Derive and use the future value formula for an annuity to find the accumulated value of a series of equal regular contributions

Q: 2022 HSC Q19 HSC: Maria deposits $\$200$ at the end of each month into an account paying $6\%$ per annum compounded monthly. Find the balance just after her 60th deposit.

Per-period rate: $r = \frac{0.06}{12} = 0.005$. Payment: $M = 200$. Number of payments: $n = 60$. The future value of an ordinary annuity is $A = M \cdot \frac{(1 + r)^n - 1}{r} = 200 \cdot \frac{(1.005)^{60} - 1}{0.005}$. $(1.005)^{60} \approx 1.34885$, so $(1.005)^{60} - 1 \approx 0.34885$. $A \approx 200 \cdot \frac{0.34885}{0.005} = 200 \cdot 69.770 \approx \$13954.01$. Markers reward the per-period rate, the right formula, an accurate compound factor, and a final answer to cents.

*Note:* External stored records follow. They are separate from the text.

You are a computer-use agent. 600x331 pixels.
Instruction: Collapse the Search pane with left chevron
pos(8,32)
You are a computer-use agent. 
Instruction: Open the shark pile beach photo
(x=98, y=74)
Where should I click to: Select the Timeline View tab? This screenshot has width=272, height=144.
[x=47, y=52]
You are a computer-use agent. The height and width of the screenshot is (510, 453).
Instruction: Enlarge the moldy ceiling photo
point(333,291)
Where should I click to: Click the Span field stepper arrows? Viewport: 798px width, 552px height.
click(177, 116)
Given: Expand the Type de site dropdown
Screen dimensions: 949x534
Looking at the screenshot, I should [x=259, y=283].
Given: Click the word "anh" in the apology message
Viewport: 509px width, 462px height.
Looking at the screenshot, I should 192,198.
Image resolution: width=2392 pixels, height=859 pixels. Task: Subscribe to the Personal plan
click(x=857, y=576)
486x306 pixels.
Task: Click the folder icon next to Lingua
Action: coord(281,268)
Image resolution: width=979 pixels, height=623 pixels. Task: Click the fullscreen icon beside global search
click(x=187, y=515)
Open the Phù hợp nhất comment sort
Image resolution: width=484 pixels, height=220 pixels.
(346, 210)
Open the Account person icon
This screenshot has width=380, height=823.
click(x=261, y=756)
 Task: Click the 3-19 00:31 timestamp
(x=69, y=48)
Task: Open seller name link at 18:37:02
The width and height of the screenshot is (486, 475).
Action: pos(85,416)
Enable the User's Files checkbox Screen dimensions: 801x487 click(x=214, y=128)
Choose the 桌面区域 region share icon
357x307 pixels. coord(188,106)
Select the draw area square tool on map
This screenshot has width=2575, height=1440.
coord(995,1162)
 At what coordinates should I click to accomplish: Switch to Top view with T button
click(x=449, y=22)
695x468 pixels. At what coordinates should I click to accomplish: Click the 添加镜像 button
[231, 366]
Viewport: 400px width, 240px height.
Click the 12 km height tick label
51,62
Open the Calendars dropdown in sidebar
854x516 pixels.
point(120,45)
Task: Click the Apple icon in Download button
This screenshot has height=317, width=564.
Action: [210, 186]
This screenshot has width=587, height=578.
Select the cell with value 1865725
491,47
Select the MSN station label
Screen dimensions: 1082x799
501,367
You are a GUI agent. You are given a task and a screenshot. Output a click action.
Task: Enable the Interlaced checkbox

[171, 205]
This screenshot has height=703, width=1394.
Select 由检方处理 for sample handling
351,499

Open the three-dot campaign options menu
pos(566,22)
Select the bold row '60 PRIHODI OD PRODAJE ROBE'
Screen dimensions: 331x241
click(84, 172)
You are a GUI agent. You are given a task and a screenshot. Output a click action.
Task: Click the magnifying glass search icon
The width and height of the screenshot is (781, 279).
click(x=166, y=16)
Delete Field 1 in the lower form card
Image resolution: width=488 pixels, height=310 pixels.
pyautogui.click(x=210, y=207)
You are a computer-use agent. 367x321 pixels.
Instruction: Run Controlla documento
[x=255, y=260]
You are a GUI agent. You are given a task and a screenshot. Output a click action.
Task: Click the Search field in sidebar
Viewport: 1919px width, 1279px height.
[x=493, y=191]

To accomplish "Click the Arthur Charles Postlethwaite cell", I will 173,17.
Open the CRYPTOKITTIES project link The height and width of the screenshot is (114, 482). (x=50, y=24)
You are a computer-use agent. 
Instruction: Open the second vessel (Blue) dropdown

Q: 2021 HSC Q20 HSC: Jia wants to save $\$50000$ over $10$ years by depositing an equal amount at the end of each month into an account paying $4.8\%$ per annum compounded monthly. How much must each deposit be?

$r = \frac{0.048}{12} = 0.004$, $n = 120$, $A = 50000$. Rearrange the future-value formula for $M$: $M = \frac{A \cdot r}{(1 + r)^n - 1} = \frac{50000 \cdot 0.004}{(1.004)^{120} - 1}$. $(1.004)^{120} \approx 1.61605$, so the denominator is $0.61605$. $M = \frac{200}{0.61605} \approx \$324.65$. Markers expect the correct per-period rate, the rearrangement for $M$, an accurate compound factor, and a final answer to cents.

A focused answer to the HSC Maths Advanced dot point on the future value of an annuity. Derive the formula as a geometric series, apply it to regular savings, and solve for the required contribution or number of periods, with worked examples.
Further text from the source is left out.